# Consigne écrite A:
Dans le listing, remplacez « Veneers » par « Laminates » sur le passage allant de la ligne contenant « Image resolution: width=1920 pixels, height=1080 » jusqu'à celle contenant « (x=140, y=192) », bornes incluses. Restituez uniquement ces lignes, sans aucune autre modification.

# Texte à lire:
Faut-il restituer les marbres Elgin ? 

Du droit du butin et du devoir de restitution

Par Denise Vernerey-Laplace, Centre Georg Simmel, EHESS

Depuis 1983, la Grèce ne cesse de réclamer au British Museum la restitution d’une frise de marbre sculpté de 75 mètres de long ainsi qu’une Caryatide arrachés au site du Parthénon sur l’acropole d’Athènes – alors sous domination ottomane – par le diplomate anglais, Lord Elgin, au début du XIXe siècle. La Grèce était alors occupée par les Turcs et Elgin était ambassadeur de la Couronne anglaise à la Sublime Porte. Revenu à Londres, le diplomate a déposé les marbres athéniens au British Museum. Il affirme les avoir acquis en bonne et due forme, aux termes d’un firman, un acte de la chancellerie du grand vizir de l’Empire ottoman. Or la légitimité dudit firman, qui n’est aujourd’hui connu que dans une version italienne postérieure, alimente depuis lors les controverses.  

Après 1832, la Grèce, devenue indépendante, ne cesse de réclamer le retour des marbres avec une virulence accrue ; plus récemment, on se souvient de Melina Mercouri, ministre de la Culture, martelant : « Rendez les marbres ! »

# Données à utiliser:
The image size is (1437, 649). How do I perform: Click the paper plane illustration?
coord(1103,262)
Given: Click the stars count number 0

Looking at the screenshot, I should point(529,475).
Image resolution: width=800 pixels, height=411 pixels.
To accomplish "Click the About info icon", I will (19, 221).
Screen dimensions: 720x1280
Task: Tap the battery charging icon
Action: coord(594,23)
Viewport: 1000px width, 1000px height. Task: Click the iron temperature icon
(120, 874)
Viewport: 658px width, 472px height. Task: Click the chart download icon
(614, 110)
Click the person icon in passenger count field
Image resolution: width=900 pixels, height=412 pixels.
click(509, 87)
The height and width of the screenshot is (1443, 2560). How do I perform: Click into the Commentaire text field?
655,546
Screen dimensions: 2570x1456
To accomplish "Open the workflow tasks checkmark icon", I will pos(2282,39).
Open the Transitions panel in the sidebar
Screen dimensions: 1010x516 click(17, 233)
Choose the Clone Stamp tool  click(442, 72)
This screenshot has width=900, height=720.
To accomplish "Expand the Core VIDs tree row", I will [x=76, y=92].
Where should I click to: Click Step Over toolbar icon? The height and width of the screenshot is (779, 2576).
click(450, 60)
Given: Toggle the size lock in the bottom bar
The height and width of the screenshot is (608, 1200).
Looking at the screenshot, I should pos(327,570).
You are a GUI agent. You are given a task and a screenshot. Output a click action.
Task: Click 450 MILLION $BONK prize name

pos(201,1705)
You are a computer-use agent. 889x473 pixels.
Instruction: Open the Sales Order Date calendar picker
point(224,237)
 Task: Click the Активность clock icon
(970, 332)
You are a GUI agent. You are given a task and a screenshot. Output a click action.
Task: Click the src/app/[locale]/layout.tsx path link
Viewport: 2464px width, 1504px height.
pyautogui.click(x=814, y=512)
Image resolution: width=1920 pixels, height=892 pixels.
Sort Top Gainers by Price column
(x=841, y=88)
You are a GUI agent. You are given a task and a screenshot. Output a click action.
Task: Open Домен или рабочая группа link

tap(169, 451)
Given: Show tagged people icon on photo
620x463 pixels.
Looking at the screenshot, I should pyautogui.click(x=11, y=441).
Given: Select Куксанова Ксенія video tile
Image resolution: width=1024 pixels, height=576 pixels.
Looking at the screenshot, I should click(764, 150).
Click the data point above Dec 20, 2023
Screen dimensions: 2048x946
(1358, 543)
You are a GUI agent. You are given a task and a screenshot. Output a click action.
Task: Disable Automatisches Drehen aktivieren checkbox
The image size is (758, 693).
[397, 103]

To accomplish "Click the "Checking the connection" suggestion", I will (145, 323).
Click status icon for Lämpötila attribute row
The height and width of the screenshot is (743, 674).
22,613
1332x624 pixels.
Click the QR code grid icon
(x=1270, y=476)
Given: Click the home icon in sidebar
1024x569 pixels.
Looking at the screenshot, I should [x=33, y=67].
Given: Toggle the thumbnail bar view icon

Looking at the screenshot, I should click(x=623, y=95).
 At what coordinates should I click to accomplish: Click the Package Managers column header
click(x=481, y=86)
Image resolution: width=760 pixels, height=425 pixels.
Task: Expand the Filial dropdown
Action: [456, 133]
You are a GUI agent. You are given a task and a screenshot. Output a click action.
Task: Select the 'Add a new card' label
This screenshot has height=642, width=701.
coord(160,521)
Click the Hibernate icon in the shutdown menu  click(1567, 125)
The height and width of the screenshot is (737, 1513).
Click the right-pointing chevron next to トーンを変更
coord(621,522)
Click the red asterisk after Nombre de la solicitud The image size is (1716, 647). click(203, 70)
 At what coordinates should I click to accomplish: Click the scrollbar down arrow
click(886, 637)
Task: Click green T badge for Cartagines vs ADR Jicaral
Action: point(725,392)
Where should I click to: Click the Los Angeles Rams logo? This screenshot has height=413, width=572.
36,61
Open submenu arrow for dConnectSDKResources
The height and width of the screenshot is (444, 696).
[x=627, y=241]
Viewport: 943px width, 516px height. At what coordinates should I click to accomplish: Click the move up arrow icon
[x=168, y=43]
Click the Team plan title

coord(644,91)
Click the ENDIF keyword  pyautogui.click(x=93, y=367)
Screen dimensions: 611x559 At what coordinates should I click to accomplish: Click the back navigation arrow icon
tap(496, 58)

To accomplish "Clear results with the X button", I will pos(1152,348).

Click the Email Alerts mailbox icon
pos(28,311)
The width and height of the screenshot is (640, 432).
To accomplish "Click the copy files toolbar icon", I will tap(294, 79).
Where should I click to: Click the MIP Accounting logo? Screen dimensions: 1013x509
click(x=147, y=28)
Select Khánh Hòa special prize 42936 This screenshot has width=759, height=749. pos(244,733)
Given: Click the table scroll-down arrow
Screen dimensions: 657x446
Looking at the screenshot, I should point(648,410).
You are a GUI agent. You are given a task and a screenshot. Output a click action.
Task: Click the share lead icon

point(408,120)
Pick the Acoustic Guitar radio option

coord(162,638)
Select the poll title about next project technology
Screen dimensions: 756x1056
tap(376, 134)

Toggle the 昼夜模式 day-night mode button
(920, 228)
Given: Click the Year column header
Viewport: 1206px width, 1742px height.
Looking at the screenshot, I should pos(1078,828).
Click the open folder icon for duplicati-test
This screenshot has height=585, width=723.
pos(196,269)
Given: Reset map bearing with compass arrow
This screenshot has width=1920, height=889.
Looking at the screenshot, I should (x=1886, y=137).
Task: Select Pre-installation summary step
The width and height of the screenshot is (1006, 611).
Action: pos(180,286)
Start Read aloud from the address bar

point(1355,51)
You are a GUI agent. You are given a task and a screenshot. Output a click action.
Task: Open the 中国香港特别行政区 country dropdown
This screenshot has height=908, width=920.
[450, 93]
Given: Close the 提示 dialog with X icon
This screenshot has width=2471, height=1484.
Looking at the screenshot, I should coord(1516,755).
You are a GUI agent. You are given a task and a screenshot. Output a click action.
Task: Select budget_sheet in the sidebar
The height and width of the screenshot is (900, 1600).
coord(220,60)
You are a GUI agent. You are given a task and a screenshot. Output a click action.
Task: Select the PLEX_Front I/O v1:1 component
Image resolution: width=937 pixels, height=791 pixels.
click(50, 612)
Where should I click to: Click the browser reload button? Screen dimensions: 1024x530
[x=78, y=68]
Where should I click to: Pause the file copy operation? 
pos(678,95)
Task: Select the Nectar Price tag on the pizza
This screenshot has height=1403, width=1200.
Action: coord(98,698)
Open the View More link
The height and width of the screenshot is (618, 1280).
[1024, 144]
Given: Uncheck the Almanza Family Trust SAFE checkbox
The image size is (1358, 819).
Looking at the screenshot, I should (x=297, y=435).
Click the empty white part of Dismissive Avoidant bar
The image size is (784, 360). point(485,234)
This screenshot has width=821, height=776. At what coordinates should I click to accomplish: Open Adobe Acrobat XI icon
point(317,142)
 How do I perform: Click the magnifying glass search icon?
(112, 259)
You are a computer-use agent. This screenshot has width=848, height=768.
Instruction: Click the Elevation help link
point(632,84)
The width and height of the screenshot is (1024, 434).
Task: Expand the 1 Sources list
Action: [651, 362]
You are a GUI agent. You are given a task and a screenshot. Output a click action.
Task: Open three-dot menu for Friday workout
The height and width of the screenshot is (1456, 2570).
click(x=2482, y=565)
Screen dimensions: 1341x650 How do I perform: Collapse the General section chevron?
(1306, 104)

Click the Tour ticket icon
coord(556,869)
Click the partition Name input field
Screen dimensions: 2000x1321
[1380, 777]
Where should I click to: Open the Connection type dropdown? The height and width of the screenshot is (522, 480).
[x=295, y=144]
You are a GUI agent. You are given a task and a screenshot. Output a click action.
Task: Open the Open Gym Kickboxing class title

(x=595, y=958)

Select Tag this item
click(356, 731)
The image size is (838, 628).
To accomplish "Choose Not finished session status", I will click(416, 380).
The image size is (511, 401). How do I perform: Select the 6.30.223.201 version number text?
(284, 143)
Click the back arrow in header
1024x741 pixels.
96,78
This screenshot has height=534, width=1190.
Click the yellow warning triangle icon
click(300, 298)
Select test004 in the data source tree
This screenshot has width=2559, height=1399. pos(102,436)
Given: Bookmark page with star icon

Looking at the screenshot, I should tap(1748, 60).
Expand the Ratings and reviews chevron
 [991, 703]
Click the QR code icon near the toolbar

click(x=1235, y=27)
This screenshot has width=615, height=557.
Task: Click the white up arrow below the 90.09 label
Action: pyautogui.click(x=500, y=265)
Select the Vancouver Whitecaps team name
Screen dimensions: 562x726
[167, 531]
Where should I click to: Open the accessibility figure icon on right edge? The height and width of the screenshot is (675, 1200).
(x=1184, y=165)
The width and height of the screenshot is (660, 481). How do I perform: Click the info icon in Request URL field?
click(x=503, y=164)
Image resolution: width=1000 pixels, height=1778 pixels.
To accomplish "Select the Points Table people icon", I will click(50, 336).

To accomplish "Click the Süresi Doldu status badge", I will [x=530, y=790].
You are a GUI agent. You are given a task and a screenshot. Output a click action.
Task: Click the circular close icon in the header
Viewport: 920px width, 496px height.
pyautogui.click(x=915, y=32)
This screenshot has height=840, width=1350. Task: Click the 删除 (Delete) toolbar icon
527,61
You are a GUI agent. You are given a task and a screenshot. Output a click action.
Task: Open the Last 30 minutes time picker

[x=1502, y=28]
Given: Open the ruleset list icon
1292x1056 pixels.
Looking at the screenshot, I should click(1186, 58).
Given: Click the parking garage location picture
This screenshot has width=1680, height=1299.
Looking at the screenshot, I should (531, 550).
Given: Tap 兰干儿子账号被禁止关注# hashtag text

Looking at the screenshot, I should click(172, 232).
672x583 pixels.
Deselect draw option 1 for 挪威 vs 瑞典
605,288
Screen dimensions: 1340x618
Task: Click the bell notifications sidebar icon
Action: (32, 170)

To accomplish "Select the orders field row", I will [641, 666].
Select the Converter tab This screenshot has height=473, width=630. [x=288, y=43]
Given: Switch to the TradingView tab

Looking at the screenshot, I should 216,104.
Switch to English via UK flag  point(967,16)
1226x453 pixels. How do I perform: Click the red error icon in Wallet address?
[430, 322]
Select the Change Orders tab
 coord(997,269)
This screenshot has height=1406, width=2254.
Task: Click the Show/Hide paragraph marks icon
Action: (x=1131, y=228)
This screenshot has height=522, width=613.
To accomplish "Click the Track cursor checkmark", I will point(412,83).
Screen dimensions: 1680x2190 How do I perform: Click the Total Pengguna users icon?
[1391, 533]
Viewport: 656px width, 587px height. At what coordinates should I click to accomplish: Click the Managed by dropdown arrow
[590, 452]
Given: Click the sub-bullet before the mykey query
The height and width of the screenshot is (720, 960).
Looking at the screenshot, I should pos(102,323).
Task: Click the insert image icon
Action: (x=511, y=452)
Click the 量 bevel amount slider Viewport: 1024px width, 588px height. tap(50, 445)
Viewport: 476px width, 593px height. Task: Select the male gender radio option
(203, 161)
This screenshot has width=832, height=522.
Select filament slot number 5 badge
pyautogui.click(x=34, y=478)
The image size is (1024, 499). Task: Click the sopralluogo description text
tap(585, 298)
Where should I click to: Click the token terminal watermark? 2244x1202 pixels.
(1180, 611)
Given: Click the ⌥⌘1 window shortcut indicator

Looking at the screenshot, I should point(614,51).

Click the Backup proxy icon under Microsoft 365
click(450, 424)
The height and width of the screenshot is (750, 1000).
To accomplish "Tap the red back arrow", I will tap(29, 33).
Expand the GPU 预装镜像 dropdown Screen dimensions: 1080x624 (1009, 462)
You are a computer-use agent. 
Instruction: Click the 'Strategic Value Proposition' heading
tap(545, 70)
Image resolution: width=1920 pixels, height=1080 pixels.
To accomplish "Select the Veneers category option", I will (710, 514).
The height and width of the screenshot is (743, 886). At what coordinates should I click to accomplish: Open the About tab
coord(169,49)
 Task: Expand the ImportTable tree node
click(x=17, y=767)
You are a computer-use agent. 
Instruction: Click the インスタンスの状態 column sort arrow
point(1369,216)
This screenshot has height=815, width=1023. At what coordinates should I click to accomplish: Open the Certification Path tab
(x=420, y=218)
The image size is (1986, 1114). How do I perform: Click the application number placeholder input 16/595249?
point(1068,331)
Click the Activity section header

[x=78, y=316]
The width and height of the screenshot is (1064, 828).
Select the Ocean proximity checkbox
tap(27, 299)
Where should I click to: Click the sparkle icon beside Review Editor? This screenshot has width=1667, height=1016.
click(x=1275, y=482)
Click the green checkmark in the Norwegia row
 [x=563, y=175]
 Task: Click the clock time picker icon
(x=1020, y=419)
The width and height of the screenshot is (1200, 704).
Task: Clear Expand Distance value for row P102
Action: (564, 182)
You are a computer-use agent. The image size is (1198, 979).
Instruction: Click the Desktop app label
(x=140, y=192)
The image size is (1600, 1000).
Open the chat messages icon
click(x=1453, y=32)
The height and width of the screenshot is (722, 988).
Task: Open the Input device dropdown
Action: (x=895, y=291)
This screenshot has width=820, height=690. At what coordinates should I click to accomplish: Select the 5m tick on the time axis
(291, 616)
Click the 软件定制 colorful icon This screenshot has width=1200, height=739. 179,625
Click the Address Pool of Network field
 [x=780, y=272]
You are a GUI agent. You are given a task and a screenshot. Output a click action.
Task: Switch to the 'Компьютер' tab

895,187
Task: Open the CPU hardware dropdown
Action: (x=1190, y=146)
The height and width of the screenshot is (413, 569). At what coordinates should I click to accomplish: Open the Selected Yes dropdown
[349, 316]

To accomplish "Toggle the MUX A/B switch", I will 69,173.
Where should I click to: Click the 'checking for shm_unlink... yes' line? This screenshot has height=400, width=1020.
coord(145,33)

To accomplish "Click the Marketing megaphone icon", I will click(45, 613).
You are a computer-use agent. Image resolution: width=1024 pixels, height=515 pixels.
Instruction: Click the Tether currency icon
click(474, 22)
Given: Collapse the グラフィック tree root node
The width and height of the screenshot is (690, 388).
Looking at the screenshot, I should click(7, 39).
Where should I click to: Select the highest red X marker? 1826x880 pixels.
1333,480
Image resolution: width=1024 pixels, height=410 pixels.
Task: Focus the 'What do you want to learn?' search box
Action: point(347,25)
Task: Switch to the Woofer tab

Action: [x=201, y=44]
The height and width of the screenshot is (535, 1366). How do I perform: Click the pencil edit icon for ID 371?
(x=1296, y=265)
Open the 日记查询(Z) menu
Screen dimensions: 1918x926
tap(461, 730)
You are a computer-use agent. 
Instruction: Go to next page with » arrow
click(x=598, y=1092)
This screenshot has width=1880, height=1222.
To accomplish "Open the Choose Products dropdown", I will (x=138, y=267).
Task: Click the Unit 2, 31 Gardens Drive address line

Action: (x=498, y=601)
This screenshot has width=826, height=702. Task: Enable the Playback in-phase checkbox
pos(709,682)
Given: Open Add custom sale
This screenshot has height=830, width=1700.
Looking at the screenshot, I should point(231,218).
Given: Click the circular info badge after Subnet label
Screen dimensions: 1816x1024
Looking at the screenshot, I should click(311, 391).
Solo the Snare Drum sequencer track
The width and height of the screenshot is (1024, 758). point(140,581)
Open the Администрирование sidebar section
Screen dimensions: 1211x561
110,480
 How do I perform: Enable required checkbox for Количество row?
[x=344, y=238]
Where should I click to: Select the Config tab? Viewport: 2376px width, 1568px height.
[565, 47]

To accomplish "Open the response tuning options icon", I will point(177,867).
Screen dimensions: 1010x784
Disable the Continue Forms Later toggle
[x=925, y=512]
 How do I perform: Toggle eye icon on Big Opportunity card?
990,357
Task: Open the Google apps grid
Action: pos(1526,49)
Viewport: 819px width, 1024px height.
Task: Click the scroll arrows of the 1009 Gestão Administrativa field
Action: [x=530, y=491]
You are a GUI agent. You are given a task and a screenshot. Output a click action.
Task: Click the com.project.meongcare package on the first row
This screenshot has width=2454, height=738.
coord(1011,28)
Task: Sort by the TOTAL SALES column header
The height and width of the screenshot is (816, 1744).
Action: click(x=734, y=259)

# Consigne écrite B:
Traduisez en anglais la phrase suivante du texte sur les marbres Elgin : « Revenu à Londres, le diplomate a déposé les marbres athéniens au British Museum. »

# Sortie complète A:
Image resolution: width=1920 pixels, height=1080 pixels.
To accomplish "Select the Laminates category option", I will (710, 514).
The height and width of the screenshot is (743, 886). At what coordinates should I click to accomplish: Open the About tab
coord(169,49)
 Task: Expand the ImportTable tree node
click(x=17, y=767)
You are a computer-use agent. 
Instruction: Click the インスタンスの状態 column sort arrow
point(1369,216)
This screenshot has height=815, width=1023. At what coordinates should I click to accomplish: Open the Certification Path tab
(x=420, y=218)
The image size is (1986, 1114). How do I perform: Click the application number placeholder input 16/595249?
point(1068,331)
Click the Activity section header

[x=78, y=316]
The width and height of the screenshot is (1064, 828).
Select the Ocean proximity checkbox
tap(27, 299)
Where should I click to: Click the sparkle icon beside Review Editor? This screenshot has width=1667, height=1016.
click(x=1275, y=482)
Click the green checkmark in the Norwegia row
 [x=563, y=175]
 Task: Click the clock time picker icon
(x=1020, y=419)
The width and height of the screenshot is (1200, 704).
Task: Clear Expand Distance value for row P102
Action: (564, 182)
You are a computer-use agent. The image size is (1198, 979).
Instruction: Click the Desktop app label
(x=140, y=192)

# Sortie complète B:
Back in London, the diplomat deposited the Athenian marbles at the British Museum.